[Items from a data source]
--------------------

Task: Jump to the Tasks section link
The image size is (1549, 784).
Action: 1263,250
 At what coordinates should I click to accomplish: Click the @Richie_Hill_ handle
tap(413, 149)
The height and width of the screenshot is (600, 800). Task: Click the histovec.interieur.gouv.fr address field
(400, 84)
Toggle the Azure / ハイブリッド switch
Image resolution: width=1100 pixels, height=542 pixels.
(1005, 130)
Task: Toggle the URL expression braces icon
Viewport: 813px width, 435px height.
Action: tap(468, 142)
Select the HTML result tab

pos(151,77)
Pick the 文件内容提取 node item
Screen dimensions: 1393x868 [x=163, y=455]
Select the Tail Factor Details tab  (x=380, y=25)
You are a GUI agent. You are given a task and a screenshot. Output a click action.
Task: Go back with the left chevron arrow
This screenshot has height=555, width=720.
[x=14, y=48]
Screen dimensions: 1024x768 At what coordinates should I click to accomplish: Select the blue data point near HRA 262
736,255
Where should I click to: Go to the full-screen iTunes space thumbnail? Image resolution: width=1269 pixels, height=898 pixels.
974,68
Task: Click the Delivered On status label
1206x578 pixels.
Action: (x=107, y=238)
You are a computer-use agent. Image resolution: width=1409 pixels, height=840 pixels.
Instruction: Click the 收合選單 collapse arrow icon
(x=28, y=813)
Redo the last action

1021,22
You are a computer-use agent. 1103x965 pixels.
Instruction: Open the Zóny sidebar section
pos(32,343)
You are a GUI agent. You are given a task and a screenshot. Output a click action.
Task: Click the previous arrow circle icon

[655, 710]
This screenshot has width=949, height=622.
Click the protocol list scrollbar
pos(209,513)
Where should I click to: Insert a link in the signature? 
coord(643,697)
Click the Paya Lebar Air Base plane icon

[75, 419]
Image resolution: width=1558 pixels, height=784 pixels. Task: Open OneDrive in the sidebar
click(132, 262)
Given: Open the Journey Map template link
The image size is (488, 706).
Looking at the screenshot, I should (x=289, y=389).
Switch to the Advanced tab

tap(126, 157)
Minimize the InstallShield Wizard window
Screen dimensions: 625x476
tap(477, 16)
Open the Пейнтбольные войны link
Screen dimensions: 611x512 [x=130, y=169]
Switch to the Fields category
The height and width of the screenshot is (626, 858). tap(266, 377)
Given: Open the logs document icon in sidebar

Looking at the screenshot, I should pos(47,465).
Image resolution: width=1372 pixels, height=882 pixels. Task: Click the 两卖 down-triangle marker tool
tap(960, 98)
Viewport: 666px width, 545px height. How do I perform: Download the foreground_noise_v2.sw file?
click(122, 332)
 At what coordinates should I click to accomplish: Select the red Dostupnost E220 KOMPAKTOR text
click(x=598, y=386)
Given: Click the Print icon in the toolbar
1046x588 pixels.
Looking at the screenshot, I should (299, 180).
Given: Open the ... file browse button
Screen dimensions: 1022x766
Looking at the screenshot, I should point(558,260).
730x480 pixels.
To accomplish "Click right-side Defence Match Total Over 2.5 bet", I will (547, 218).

--------------------

- Work item -
Counting the lines above that hold "Toggle", reply with the number and no other words.

- Reply -
2